Venera & Alison

75 4 0
                                    

18 Haziran 1935

"Durmstrang, sağ platforma sıraya; 'Ogwarts, sol..."

Güneş, Beauxbatons'un görkemli kulelerinin ardında batmak üzereydi. Tüm avluya hâkim olan o tatlı acı heyecan, öğrencilerin mavili siyahlı cüppelerini dalgalandıran sakin yaz rüzgârı ve etraftaki öğrencilerin farklı lisanlarda geçen konuşmaları Venera'da daha önce hissetmediği, heyecanlı bir his oluşturuyordu.

Gerçekten de güzel bir gün geçirmişti. Üç Büyücü Turnuvası'nın son gününde hoşça ağırlandıkları Beauxbatons'dan ayrılma vakti yaklaştıkça, burayı, arkadaşlarını ve anılarını nasıl terk edeceğini düşünemiyordu. Sabah kahvaltısında Hogwarts öğrencileri Norman ve Valeria, ona bitkiler ile ilgili oldukça nadir bulunan bir kitap hediye etmişlerdi.

"Klaus, hayatım..." Alison ve Klaus'un vedalaşmasını, onların kendisini göremeyeceği bir uzaklıktan izlerken tüyleri diken diken oldu.

"Bana yazacaksın."

"Sana yazacağım."

"Her ay."

"Her hafta."

"Her gün." Alison, Klaus'un dudaklarına kelebek öpücükleri kondurmaya devam ediyordu. "Du bist mein einzige."

"Tu es mon seul." Klaus, Alison'un ince belinden tutarak onu kendine çekti.

Venera, içinde derin bir suçluluk duygusuyla kafasını çevirdiğinde Alison'un küçük kardeşi Dorian, Alison'un arkadaşı Constance ve onun sevgilisi Jules Leblanc ile karşılaştı. Üçünün de yüzlerinde şüpheci vardı.

"Gitmiyor musun?" diye sordu Constance. "Jules haber verdi. Vladimir hayli bir sıkıntılıydı daha demin, gidip baksana ona?"

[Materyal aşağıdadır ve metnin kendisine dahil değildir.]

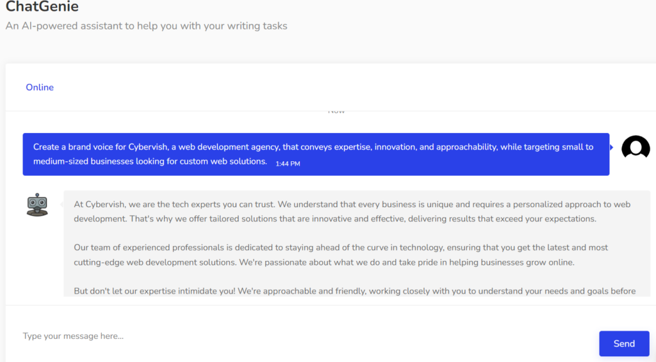Click the 'Now' time divider label

[x=336, y=112]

"Ağabeyimle konuşmuyorum, Constance." Venera, birinci sınıf olan Dorian'a döndü. "Ablan arkada, eğer ona baktıysan," dedi gözlerini kaçırarak.

Constance, Jules ile Dorian'ın yanından ayrıldı ve geniş, öğrencilerden geçilmeyen avluda dolaşarak tanıdık bir yüz aramaya başladı. Alison'u bulabilir miydi? Onunla konuşabilecek miydi? Onu dinler miydi ki? Tören'e yetişebilir miydi?

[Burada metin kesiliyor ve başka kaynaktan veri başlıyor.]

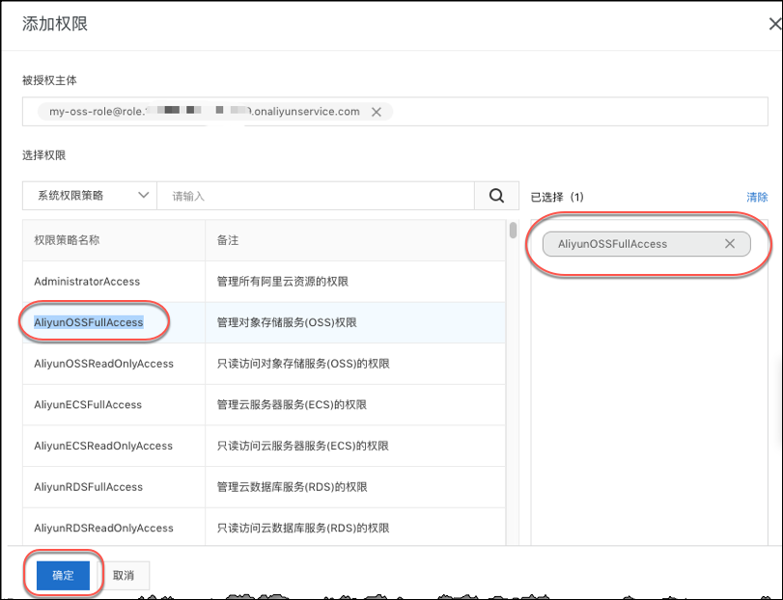Remove selected AliyunOSSFullAccess tag
Image resolution: width=783 pixels, height=600 pixels.
(x=731, y=244)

Büyük ağabeyi Igor'un kaba simasını gördüğünde hiç düşünmeden hızlı adımlarla geri bastı, ama dikkatsizce hareket ettiği için ayağı cüppesine dolandı ve yeri boyladı. Neyse ki düştüğünde Alison'la göz göze geldi.

"Hey, tören alanına varmamış mıydın daha?" Alison, yüzünde kocaman bir gülümsemeyle elini tuttu ve Venera'yı düştüğü yerden kaldırdı. Venera kızardığını hissetti. "Vlad'i gördüm."

"Ah, evet. Sevgili Tasha'sı ile sürtüşüyordu." Venera saçlarını arkaya attı ve cüppesine bulaşmış olan tozu silkeledi. "Constance da söyledi, ama Vlad'le Noel Balosundan beri konuşmuyoruz."

"Ah, çok üzüldüm, anlatsana tatlım ne oldu?" Alison grimsi bir mavi olan gözlerini kocaman açarak Venera'yı kuytu köşede bir banka doğru sürükledi.

Venera etrafına bakındı ve kimsenin gelmediğinden iyice emin oldu.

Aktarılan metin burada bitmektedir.